Notes on smell (Gilbert) [research notes]
I’m trying to learn more about smell.
I’ve written about olfaction a bit before, with a focus on how people use language to describe olfactory experiences. To the extent that I conduct my own research on smell, I assume that it will focus on the intersection between smell and language. But I think it will also be important––and just interesting––to develop a firmer background in how the olfactory system works.
To that end, I recently read What the nose knows, a book by Avery Gilbert. Yet the problem with just reading a book––even if one takes some notes––is that the information inevitably slips away. So I think there’s considerable value in writing a summary of some of the key points I’d like to remember, because:
- The act of writing the summary helps consolidate some of those memories.
- The summary itself serves as a usual artifact, which I can consult later to cue those memories.
So here are some of the things I found most interesting from the book.
It’s hard to figure out the natural “categories” of smell-space
People have been interested in taxonomizing smell-space for quite some time.
Linnaeus, that lover of categories, attempted an initial classification of smell.

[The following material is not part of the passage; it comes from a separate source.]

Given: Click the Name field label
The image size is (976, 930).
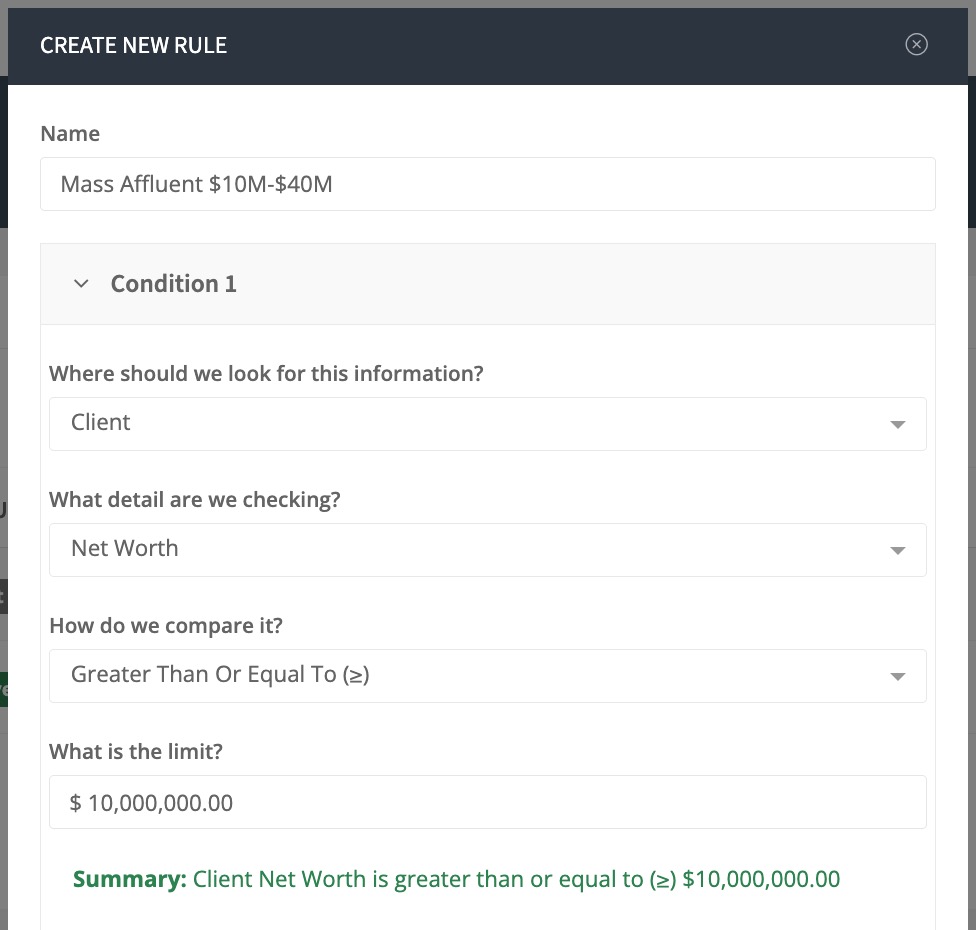Looking at the screenshot, I should click(x=70, y=134).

Others followed, like Hans Henning, who created the “odor prism”––representing the six “primary” dimensions of olfactory experience––which was appealing conceptually but (apparently) underwhelming from an empirical perspective. Later still, Ann Noble created the “Aroma Wheel” for wine, which apparently is still used by wine experts.

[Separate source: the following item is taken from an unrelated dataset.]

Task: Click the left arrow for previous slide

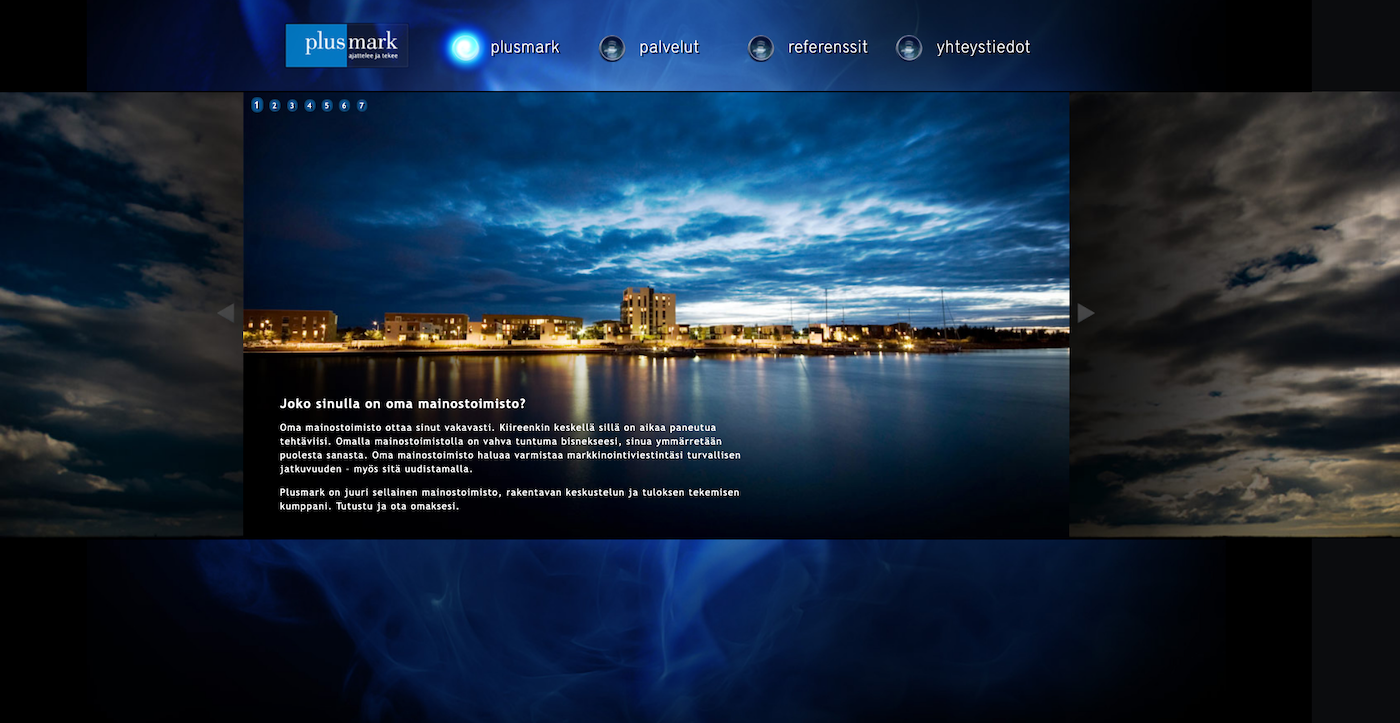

Yet the challenge is that––with some exceptions, like compounds containing sulfur––the relationship between the structure of an odor molecule and the olfactory experiences it elicits is hard to predict. Again, this is not to say there’s no systematicity whatsoever. But at least as presented in the book, it seems that––compared with domains like color or sound––the fundamental “dimensions” of olfactory experience are harder to categorize.
People are actually pretty good at smell
There’s a common belief that humans are bad at smelling things. And it’s true that we have fewer olfactory receptor genes than mammals like rats. But humans display some surprisingly good olfactory abilities.
- Parents can apparently pick out their infants’ diaper in a line-up (and they also find it less unpleasant to smell).
- Humans can also train themselves to recognize the volatile compounds in certain drugs (a task usually relegated to detection dogs, e.g., at the airport).
- Humans can also improve at smell; further, smell professionals (like sommeliers and perfume experts) display systematically different brain activity in an fMRI scanner than novices during a smell task––experts see more blood flow to the orbitofrontal cortex, which is sometimes associated with decision-making.
Humans have two olfactory pathways
There are two distinct ways of smelling: orthonasal (where odor molecules enter through the nose) and retronasal (where odor molecules are sent back up through the nasal pathway during the act of chewing and swallowing).
This latter pathway] is apparently particularly developed in humans, and plays a big role in our experience of flavor (as contrasted with the simpler experience of taste).
There was a brief surge of interest in smell at the cinemas
Gilbert also writes about the development of Smell-O-Vision (along with its competitor, “AromaRama”), a system that would pipe odors into a movie theater to accompany a film.
There was considerable buzz around the release of this system in late 1959, and also substantial financial investments. But sadly for its inventors, it just never really took off; this may in part be to a more disastrous premiere by AromaRama, which soured the public on the idea of smell as a cinematic experience. I found this part of the book quite sad: Hans Laube, the creator of Smell-o-Vision, struggled to recover financially and professionally from the failure of his invention.
Writers typically write more about vision than smell
Perhaps unsurprisingly, attempts to characterize literary works in terms of sensory characteristics suggest that writing is dominated by vision. Some writers, like William Faulker and Emily Dickinson, are well-known for their use of olfactory and gustatory language, though as far as I can tell, no one has conducted a serious empirical investigation of this question. This is something I’m hoping to do.
Overall, I enjoyed and recommend the book. Gilbert obviously covers other topics as well, and the writing is (usually) entertaining. My next read is Smell: A very short introduction.